National Apprenticeship Week: APSCo outlines apprenticeship reforms for the modern world

National Apprenticeship Week: APSCo outlines apprenticeship reforms for the modern world

This post is from February 2024. Click here to discover more recent content.

 

Trade association recommendations include recruitment apprenticeship scheme changes

 

The Association of Professional Staffing Companies (APSCo) has called for a more modern approach to apprenticeships – including those for recruiters themselves – as the UK celebrates National Apprenticeship Week.

 

Current approaches to apprenticeships require modernisation, which APSCo has highlighted in both its recent Spring Budget Submission and through its work as part of the Recruitment Trailblazers Group. These include:

  • Unifying standards for recruitment apprenticeships: Proposing a single recruitment apprenticeship standard at Level 3.
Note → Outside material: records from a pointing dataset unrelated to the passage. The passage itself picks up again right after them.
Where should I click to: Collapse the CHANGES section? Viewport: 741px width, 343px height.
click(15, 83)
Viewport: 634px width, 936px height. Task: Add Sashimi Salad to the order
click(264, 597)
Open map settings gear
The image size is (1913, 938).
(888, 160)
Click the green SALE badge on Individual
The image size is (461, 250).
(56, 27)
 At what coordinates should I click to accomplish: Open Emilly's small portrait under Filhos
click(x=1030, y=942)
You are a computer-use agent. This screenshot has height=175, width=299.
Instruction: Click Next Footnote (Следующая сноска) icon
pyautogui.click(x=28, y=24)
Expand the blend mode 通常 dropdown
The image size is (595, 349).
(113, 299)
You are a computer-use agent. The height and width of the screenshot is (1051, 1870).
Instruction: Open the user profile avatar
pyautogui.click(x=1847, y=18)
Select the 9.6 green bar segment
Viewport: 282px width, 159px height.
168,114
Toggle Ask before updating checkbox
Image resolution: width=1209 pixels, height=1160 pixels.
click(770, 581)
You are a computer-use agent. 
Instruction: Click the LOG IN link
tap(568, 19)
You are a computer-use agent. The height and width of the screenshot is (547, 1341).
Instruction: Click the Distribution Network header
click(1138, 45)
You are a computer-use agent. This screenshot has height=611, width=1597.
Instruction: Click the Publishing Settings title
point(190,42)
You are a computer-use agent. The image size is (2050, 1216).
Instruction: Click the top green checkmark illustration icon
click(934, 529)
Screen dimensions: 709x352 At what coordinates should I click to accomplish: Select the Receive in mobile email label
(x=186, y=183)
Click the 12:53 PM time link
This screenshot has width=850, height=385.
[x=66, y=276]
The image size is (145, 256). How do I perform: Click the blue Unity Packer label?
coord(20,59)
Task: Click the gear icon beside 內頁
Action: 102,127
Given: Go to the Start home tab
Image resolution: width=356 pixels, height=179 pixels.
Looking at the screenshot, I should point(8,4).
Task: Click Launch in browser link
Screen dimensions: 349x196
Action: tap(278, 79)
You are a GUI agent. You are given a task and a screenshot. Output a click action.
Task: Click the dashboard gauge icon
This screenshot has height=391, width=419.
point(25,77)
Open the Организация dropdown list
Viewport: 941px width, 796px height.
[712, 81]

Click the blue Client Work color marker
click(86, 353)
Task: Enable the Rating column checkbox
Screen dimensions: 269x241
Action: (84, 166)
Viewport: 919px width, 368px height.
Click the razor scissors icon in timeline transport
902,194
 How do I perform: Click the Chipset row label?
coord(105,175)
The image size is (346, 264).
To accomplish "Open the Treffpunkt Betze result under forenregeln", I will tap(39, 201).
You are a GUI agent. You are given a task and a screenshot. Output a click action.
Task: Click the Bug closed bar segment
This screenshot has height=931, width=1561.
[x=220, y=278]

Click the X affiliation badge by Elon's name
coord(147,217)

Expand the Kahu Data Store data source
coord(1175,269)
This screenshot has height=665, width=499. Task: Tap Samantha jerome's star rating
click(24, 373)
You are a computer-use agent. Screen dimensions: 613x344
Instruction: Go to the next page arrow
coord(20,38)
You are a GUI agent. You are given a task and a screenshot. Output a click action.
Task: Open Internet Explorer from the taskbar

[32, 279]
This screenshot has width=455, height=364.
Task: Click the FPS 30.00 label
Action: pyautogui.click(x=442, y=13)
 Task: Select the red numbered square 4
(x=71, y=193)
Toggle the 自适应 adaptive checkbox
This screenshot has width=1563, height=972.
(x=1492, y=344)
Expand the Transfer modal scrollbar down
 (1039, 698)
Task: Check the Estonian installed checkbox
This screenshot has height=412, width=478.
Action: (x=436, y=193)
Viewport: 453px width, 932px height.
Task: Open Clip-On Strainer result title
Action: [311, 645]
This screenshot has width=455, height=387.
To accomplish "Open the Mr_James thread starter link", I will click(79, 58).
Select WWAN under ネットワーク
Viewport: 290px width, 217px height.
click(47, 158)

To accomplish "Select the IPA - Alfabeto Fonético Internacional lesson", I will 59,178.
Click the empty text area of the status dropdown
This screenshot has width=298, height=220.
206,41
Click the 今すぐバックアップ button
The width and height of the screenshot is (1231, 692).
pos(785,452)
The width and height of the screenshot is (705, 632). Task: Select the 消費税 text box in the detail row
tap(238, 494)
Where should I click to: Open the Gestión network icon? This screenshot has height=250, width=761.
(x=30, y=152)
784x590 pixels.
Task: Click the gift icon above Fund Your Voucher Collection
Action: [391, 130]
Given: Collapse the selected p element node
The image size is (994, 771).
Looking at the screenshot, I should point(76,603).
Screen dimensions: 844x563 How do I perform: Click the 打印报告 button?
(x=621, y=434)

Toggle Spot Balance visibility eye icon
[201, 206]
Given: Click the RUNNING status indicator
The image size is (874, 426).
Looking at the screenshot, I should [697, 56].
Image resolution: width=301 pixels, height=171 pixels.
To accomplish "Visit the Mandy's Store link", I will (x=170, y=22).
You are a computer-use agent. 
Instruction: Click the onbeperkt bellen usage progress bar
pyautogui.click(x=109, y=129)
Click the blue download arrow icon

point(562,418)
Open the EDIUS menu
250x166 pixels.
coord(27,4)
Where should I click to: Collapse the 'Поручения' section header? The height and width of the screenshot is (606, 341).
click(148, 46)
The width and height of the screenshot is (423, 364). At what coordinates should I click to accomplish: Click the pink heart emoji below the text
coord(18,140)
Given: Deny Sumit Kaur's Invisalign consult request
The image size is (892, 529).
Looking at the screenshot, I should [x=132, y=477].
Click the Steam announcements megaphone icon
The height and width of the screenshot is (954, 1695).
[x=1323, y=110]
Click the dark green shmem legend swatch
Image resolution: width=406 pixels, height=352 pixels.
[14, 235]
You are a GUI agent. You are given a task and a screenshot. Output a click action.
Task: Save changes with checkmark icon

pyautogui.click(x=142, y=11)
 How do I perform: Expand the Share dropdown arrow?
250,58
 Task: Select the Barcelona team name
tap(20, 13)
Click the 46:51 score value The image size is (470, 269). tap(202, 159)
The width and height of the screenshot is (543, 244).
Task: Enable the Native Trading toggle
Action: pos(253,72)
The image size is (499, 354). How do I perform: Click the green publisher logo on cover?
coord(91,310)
  • Introducing flexibility around qualifications: Eliminating mandated qualifications as part of the apprenticeship standard.

  • Fairer assessments: Reforming assessment methods to enhance fairness and eliminate the need for lengthy written assessments.

  • Inclusivity: Including in-house recruiters in the apprenticeship standard for the recruitment sector.

  • Reforming the Apprenticeship Levy: Broadening the scope of the Levy to align with skills needs and improve access for professional contractors, “lane-changers” and older workers.

Tania Bowers, Global Public Policy Director at APSCo, and an Apprenticeship Ambassador, comments:

Apprenticeships are boosting the UK's access to highly valuable skills but so much more can be done and the traditional approach to these training courses needs a rethink that is more appropriate in the modern world of work. We have highlighted in our Spring Budget submission that the Apprenticeship Levy should be reformed to make the funds more accessible to the whole workforce for modular training and more attractive to mid-life career changers. We’ve also highlighted that Levy funds held within the employment sector need to be made available to agency workers, independent professionals and the self-employed.

For the staffing sector itself, there has historically been low uptake levels in apprenticeships. Alongside reforming apprenticeships in the UK, we are also working towards supporting the creation of a viable scheme for the recruitment profession.